I am not really sure. The .then should pass a parameter that has a .data property.

nicklasb commented 9 years ago

Wait a minute! I misread your code, if you want to use the asyncCallback, just return the promise:

$scope.thisfunct = function(opt){ 
    return DreamFactory(db).getList();     
};

Your code should work for the normal callback, though.

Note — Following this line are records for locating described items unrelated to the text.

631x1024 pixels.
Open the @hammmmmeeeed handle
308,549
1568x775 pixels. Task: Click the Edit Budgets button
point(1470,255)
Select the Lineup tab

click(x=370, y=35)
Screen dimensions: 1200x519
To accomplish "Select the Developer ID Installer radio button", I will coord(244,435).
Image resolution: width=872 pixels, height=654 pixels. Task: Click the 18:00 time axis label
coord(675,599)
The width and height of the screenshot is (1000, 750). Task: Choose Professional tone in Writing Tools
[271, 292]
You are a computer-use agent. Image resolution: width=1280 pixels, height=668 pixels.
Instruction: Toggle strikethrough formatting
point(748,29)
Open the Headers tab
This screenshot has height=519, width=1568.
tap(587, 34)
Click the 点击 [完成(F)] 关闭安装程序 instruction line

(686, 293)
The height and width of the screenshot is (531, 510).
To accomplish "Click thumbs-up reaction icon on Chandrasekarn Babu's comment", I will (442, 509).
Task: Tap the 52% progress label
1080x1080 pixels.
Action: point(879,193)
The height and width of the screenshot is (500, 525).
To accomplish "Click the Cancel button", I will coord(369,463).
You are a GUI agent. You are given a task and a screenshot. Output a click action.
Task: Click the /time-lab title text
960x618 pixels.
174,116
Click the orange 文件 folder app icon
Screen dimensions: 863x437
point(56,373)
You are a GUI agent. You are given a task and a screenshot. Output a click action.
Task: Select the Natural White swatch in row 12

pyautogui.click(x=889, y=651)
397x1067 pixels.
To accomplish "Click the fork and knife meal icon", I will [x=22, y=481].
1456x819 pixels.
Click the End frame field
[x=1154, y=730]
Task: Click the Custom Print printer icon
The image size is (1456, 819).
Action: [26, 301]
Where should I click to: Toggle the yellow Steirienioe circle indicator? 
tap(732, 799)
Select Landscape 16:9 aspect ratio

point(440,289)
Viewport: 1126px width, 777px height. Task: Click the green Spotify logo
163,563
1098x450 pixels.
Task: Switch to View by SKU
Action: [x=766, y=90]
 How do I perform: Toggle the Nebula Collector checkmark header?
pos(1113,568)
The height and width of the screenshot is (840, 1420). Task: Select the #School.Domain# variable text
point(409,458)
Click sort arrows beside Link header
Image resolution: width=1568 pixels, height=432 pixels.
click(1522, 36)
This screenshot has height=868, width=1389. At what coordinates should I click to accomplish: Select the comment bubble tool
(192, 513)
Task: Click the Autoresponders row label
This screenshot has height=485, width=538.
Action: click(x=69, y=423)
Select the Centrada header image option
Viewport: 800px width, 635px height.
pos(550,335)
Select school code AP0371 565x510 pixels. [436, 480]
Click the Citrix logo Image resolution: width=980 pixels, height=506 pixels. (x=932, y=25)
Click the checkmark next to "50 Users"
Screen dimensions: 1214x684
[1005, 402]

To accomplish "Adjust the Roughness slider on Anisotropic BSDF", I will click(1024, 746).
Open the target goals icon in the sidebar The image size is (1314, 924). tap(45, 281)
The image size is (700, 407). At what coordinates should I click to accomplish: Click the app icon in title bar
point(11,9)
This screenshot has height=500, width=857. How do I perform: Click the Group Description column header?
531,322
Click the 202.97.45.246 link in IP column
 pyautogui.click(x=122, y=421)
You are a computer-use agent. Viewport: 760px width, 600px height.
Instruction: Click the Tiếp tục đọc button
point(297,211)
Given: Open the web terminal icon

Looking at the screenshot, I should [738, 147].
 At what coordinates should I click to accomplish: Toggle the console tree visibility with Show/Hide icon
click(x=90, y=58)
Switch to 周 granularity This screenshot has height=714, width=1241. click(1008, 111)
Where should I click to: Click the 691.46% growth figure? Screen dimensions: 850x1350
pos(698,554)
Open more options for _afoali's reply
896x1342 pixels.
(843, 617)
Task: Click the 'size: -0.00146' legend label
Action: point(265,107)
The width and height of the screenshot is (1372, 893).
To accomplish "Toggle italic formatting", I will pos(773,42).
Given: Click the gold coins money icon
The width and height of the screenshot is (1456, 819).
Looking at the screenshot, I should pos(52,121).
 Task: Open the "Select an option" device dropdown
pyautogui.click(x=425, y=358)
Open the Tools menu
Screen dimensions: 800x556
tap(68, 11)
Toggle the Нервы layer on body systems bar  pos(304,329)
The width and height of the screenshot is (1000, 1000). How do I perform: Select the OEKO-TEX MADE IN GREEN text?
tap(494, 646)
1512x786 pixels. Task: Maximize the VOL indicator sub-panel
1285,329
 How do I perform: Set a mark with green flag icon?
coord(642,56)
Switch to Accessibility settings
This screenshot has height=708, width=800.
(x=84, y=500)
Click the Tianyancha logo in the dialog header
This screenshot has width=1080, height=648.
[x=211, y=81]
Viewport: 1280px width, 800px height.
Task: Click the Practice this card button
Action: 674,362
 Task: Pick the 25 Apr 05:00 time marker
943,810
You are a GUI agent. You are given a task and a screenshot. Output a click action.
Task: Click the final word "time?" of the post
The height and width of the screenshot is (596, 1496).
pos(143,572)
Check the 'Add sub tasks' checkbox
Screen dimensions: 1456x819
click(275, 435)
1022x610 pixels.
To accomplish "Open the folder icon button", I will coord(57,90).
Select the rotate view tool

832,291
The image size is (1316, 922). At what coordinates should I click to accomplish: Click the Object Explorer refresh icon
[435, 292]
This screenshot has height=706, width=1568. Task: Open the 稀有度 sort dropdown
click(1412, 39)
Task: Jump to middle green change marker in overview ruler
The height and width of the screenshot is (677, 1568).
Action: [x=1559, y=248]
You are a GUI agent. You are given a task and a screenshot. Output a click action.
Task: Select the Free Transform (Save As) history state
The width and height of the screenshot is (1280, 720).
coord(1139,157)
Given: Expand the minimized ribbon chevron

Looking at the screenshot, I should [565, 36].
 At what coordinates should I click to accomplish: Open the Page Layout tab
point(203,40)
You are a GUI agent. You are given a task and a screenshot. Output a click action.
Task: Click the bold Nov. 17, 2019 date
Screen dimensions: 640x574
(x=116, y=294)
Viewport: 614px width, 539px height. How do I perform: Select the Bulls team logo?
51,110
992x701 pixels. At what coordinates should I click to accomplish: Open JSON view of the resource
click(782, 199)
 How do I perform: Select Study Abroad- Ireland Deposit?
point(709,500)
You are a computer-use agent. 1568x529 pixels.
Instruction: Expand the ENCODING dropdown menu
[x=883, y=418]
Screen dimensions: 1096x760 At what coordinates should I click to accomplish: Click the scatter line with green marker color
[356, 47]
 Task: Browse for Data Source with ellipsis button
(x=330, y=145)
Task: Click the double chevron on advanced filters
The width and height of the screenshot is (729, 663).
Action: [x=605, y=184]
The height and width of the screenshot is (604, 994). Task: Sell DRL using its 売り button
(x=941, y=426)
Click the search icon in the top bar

navjinder commented 9 years ago

Thanks @nicklasb I have tried that too but now the issue is it do not register it as function.

issue-dynamic

nicklasb commented 9 years ago

data seems to be an object with a property, "record". The server should return an array, not an object with a "record" property.

navjinder commented 9 years ago

Oh thanks @nicklasb I will see if I can get the api to spit the array rather than the object. Thanks for looking into.

nicklasb commented 9 years ago

Either that, or you'd have to create some kind of http-promise-fake-proxy with a .then()-function that ASFDS thinks is the actual http promise. It only has to have to put the record on the value.data instead, something like this:

$scope.thisfunct = function(opt) {
    this.then = function(successCallback, failureCallback) {
        this.successCallback = successCallback;
        this.failureCallback = failCallback;
    };

    DreamFactory(db).getList().then(
        function (value) {
            value.data = value.data.record
            this.successCallback(value);
        },
        function (value, status) {
            this.failureCallback(value);
        }
    );
    return this;
};

I don't know if the above works att all, I have no easy way to test it, its just an idea. Either way, promises are a little bit problematic.

I am thinking that perhaps I should add some onAsyncData callback that is called when the promise is fullfilled, enabling users to transform the data anyway they like, I realize that one is not always in control of the back end.

navjinder commented 9 years ago

It worked; so I created a new function and named it getListJson to this file and it works like a charm.

        d.getListJson = function(){
            return $http.get(DSP_URL + '/db/' + table + '/', { isArray: true,
                transformResponse: function(data, headers){
                  var tempdata = JSON.parse(data);
                    return tempdata.record;
            } });
        };

Edit: Thanks @nicklasb

navjinder commented 9 years ago

Regarding your insight Yes, you are right I think it will be great if a user can specify the type of data returned to the async callback. It will be a great option to have. Gladly $http resolves it with transformResponse. Thanks for your time anyways.

nicklasb commented 9 years ago

Interesting, good find, did not know about that one.

In that case, transformResponse is actually sufficient, it is only for the asyncCallbacks that it is neccessary, I'll mention that in the documentation. Good stuff.

nicklasb commented 9 years ago

Added a mention of transformResponse in the docs for the develop branch, closing.